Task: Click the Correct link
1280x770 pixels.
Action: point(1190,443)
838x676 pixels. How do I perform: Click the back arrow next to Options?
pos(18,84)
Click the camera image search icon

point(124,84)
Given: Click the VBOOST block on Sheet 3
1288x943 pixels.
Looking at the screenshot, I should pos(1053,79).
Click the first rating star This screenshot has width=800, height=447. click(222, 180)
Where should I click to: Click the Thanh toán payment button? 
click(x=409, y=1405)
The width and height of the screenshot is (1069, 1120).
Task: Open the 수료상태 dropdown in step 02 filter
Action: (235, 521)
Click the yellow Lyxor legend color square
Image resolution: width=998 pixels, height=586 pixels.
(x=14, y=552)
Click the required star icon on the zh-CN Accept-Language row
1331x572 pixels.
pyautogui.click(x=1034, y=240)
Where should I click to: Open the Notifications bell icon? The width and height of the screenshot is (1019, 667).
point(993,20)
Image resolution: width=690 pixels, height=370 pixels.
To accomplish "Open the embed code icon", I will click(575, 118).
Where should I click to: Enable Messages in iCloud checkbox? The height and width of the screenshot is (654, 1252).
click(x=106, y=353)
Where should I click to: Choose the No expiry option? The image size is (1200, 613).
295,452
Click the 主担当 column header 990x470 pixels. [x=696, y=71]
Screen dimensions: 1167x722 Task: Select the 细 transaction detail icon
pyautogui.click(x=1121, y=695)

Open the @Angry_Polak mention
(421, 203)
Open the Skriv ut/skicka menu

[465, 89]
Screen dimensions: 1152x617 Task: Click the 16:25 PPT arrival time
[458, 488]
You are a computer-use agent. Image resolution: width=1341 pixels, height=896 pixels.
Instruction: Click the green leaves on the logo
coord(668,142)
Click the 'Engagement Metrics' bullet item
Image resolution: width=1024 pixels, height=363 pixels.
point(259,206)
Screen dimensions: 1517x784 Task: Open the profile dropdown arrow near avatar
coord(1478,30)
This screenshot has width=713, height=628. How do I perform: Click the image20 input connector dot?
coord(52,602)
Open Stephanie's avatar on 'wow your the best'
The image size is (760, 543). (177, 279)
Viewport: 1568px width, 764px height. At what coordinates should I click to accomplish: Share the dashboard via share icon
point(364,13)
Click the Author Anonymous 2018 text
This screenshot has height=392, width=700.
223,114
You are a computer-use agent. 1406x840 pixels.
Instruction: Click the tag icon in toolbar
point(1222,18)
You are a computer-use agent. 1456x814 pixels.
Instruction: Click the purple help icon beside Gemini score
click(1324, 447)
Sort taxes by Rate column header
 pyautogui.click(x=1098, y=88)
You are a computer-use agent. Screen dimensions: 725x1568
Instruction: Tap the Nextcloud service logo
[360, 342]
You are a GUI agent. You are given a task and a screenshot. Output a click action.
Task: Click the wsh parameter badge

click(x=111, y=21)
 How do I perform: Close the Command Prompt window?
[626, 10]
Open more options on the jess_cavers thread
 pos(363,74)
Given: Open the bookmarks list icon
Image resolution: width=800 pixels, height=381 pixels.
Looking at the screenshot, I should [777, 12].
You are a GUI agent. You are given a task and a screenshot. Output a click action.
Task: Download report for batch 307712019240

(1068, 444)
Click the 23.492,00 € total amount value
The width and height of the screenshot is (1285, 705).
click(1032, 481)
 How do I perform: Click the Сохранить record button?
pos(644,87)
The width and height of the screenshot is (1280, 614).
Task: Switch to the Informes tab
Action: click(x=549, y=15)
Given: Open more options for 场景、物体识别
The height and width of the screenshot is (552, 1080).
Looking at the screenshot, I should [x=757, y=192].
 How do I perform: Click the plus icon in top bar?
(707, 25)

**Task to complete:** Write out every line in the data that holds the string "star".

**Answer to this task:**
Click the first rating star This screenshot has width=800, height=447. click(222, 180)
Click the required star icon on the zh-CN Accept-Language row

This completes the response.